Exercise task →
Could you rewrite the records in the part that opens with the line containing "Viewport: 1057px width, 713px" and closes with the line containing "will tap(97, 63)." as a two-column CSV with the headers command and location? Give one row for each command and its answer, with each value in its own quoted field and line breaks turned into spaces.

# Start of Material for the task

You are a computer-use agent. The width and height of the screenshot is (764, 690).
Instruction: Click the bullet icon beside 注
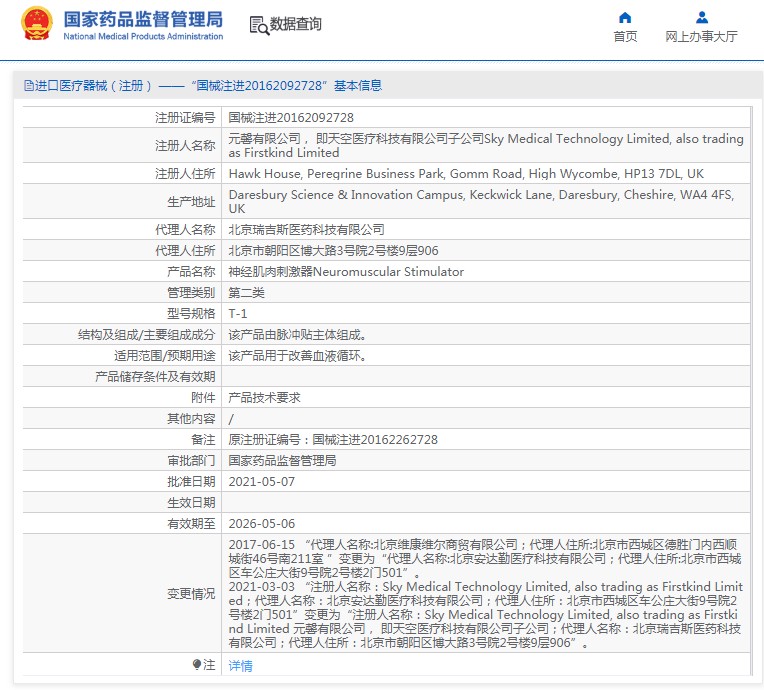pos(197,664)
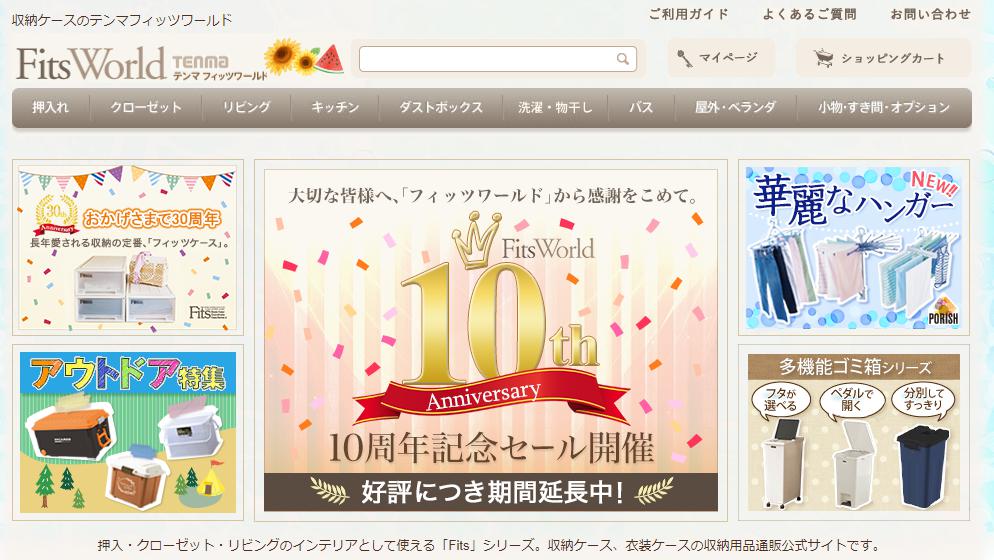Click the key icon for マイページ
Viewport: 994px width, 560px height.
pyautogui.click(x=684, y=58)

# End of Material for the task
# Start of Material for the task

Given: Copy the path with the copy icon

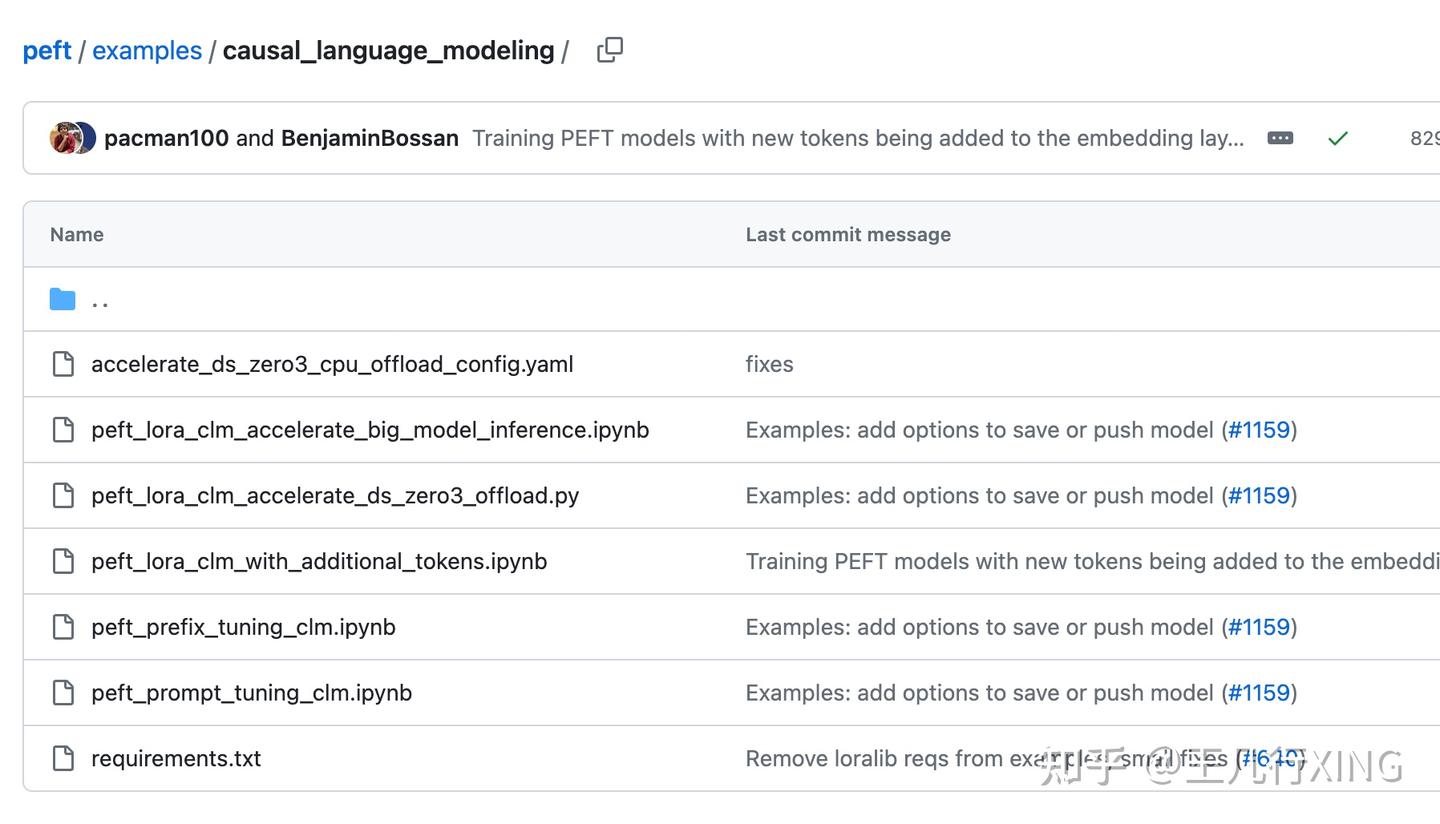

# End of Material for the task
# Start of Material for the task

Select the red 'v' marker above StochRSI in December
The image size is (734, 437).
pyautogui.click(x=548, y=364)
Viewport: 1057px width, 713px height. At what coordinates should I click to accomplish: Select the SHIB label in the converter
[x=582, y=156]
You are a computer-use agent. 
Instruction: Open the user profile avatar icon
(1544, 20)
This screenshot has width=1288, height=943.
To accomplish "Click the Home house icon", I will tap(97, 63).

# End of Material for the task

Full answer →
command,location
"Viewport: 1057px width, 713px height. At what coordinates should I click to accomplish: Select the SHIB label in the converter","[x=582, y=156]"
"You are a computer-use agent. Instruction: Open the user profile avatar icon","(1544, 20)"
"This screenshot has width=1288, height=943. To accomplish ""Click the Home house icon"",","I will tap(97, 63)."